┌──
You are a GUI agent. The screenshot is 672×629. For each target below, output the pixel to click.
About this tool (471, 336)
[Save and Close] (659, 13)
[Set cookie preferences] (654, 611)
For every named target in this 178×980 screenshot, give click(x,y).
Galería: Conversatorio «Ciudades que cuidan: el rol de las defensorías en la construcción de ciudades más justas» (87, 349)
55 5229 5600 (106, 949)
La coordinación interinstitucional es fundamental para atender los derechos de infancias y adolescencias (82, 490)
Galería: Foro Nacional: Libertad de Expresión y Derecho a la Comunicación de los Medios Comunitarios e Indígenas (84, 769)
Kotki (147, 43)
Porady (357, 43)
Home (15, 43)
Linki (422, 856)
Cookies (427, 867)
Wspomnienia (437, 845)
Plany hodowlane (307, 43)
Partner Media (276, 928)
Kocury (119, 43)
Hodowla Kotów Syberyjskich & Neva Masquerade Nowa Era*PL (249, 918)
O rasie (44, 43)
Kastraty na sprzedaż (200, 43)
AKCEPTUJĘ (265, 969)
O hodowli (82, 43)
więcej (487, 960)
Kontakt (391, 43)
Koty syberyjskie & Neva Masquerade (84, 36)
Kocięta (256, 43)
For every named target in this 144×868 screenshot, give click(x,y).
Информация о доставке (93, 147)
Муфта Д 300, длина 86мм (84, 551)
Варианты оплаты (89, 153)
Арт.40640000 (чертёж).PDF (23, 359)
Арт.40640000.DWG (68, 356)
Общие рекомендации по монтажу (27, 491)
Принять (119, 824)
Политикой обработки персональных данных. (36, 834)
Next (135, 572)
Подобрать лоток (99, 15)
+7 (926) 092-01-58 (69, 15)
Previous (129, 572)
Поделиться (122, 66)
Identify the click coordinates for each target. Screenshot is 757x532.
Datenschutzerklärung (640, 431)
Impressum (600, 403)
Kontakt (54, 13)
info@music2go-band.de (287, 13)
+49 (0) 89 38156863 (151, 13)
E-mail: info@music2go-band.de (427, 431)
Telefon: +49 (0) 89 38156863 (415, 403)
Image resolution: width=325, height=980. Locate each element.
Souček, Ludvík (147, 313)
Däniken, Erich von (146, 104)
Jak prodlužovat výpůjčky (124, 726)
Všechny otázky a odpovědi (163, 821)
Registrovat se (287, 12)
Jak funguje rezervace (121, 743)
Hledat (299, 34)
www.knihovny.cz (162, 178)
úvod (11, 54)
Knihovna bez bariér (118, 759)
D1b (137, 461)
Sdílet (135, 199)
└──
Could you copy the lines word for word, starting at the one that contains "O hodowli (82, 43)" and ending with the last line, including both?

> [RESPONSE TO THE TASK]:
O hodowli (82, 43)
więcej (487, 960)
Kontakt (391, 43)
Koty syberyjskie & Neva Masquerade (84, 36)
Kocięta (256, 43)
For every named target in this 144×868 screenshot, give click(x,y).
Информация о доставке (93, 147)
Муфта Д 300, длина 86мм (84, 551)
Варианты оплаты (89, 153)
Арт.40640000 (чертёж).PDF (23, 359)
Арт.40640000.DWG (68, 356)
Общие рекомендации по монтажу (27, 491)
Принять (119, 824)
Политикой обработки персональных данных. (36, 834)
Next (135, 572)
Подобрать лоток (99, 15)
+7 (926) 092-01-58 (69, 15)
Previous (129, 572)
Поделиться (122, 66)
Identify the click coordinates for each target. Screenshot is 757x532.
Datenschutzerklärung (640, 431)
Impressum (600, 403)
Kontakt (54, 13)
info@music2go-band.de (287, 13)
+49 (0) 89 38156863 (151, 13)
E-mail: info@music2go-band.de (427, 431)
Telefon: +49 (0) 89 38156863 (415, 403)
Image resolution: width=325, height=980. Locate each element.
Souček, Ludvík (147, 313)
Däniken, Erich von (146, 104)
Jak prodlužovat výpůjčky (124, 726)
Všechny otázky a odpovědi (163, 821)
Registrovat se (287, 12)
Jak funguje rezervace (121, 743)
Hledat (299, 34)
www.knihovny.cz (162, 178)
úvod (11, 54)
Knihovna bez bariér (118, 759)
D1b (137, 461)
Sdílet (135, 199)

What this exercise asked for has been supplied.